[Problem description]: Substitute "screen capture" for "screenshot" in the records, from the first line up to and including the line with "hamburger-icon is located". Reproduce only those lines, with no other changes.

[Data for processing]:
********************

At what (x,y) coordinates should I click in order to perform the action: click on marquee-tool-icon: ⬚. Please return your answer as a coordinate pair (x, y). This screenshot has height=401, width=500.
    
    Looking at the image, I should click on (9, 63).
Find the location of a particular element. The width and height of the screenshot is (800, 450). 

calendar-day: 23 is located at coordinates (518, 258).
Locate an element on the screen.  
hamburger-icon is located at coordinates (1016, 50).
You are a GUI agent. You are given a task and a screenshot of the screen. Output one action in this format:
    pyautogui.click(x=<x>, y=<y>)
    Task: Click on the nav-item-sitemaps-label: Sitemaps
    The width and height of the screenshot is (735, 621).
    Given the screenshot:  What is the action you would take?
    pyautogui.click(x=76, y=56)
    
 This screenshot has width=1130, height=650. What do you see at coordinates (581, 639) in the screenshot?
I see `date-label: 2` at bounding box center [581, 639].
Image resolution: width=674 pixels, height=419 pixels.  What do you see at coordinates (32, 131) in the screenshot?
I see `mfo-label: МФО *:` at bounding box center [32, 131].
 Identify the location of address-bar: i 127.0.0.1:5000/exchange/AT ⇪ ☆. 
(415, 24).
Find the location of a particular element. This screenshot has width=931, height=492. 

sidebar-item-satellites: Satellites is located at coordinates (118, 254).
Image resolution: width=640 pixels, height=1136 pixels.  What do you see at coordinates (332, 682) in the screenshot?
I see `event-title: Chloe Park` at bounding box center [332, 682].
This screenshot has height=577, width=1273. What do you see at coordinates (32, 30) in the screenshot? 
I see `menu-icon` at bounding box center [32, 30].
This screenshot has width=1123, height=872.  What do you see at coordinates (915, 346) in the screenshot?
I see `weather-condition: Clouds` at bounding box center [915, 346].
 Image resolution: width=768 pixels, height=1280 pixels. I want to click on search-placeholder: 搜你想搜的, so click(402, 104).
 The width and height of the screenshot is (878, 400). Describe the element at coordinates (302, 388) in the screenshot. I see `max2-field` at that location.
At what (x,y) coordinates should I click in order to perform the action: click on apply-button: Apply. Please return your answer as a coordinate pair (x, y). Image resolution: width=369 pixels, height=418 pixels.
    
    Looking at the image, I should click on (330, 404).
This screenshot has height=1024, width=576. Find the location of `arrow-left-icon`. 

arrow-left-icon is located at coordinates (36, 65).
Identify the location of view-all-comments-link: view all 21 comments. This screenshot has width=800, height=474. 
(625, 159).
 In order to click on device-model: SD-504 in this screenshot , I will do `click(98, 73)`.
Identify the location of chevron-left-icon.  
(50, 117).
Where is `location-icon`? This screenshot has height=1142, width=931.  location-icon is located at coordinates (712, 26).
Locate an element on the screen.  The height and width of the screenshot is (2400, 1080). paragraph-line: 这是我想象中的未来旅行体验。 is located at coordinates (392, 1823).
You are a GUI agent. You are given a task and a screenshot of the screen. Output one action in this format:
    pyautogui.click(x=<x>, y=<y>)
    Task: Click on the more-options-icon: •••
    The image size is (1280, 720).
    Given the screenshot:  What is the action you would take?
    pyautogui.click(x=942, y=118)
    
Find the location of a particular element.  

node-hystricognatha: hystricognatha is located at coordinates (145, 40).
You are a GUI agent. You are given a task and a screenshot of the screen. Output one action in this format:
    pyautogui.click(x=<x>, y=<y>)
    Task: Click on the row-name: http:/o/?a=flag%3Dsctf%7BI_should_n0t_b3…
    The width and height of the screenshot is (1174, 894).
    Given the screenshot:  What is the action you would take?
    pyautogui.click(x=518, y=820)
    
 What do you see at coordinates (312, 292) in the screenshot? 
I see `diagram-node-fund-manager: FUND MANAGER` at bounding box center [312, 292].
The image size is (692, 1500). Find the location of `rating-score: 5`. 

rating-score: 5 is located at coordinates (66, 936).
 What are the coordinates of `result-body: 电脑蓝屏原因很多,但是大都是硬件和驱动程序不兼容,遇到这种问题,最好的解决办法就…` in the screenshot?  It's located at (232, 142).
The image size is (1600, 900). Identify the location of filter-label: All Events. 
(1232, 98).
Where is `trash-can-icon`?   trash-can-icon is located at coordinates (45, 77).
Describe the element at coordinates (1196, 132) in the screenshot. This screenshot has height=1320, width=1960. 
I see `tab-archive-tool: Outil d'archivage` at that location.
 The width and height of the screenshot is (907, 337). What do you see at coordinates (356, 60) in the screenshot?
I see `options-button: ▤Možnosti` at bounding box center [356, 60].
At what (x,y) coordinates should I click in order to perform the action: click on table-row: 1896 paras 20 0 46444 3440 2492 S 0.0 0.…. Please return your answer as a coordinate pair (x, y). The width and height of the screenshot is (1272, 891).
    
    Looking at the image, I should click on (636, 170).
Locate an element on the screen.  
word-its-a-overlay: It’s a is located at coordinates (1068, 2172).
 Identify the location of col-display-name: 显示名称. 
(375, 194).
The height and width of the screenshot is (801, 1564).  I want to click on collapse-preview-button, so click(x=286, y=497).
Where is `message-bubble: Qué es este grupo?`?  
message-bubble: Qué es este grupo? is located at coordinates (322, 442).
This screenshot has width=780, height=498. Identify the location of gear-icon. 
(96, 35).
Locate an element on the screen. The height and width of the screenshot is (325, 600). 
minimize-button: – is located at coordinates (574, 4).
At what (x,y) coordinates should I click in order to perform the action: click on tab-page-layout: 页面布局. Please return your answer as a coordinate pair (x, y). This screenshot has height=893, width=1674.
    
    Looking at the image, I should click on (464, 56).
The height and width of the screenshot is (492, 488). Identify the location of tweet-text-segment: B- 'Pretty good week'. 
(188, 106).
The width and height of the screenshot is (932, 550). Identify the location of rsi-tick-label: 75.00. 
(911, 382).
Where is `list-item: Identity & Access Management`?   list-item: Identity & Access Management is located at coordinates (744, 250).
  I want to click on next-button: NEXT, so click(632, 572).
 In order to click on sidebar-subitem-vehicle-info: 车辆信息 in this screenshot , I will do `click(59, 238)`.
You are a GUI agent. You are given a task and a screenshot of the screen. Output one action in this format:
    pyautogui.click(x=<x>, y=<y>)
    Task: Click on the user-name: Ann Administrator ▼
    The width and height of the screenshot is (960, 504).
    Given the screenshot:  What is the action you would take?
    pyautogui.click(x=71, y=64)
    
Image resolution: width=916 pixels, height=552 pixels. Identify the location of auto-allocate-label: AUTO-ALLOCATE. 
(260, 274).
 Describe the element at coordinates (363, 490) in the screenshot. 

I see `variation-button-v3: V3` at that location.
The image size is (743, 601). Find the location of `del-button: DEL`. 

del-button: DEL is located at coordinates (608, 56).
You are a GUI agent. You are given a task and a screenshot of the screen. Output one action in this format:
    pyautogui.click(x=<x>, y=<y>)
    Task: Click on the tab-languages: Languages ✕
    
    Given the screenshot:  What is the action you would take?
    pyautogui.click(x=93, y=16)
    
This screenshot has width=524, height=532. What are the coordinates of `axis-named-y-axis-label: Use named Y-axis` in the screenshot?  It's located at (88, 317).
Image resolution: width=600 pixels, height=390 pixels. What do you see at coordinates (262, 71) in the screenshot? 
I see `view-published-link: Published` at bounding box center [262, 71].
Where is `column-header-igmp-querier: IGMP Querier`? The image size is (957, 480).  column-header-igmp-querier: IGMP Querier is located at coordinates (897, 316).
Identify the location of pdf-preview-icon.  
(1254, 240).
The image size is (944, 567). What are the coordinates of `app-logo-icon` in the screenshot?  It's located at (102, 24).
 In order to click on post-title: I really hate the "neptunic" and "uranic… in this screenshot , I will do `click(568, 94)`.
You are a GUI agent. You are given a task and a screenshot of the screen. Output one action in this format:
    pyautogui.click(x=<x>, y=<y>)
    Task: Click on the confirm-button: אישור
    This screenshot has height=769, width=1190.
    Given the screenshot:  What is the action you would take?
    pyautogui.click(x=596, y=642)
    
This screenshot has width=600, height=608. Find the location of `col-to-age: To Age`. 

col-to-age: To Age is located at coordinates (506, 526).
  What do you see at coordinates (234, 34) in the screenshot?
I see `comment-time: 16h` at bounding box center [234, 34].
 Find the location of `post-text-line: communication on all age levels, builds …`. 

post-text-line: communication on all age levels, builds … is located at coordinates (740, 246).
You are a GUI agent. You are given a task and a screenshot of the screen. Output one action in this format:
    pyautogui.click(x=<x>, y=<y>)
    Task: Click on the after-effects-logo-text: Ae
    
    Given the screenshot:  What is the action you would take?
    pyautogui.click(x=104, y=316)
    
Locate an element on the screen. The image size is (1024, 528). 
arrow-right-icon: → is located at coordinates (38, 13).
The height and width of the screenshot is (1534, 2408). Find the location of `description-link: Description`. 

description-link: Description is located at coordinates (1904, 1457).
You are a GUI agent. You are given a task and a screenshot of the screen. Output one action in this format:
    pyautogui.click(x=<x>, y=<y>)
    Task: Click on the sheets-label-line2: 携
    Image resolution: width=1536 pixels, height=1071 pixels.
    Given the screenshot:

********************

[Exercise result]:
At what (x,y) coordinates should I click in order to perform the action: click on marquee-tool-icon: ⬚. Please return your answer as a coordinate pair (x, y). This screen capture has height=401, width=500.
    
    Looking at the image, I should click on (9, 63).
Find the location of a particular element. The width and height of the screen capture is (800, 450). 

calendar-day: 23 is located at coordinates (518, 258).
Locate an element on the screen.  
hamburger-icon is located at coordinates (1016, 50).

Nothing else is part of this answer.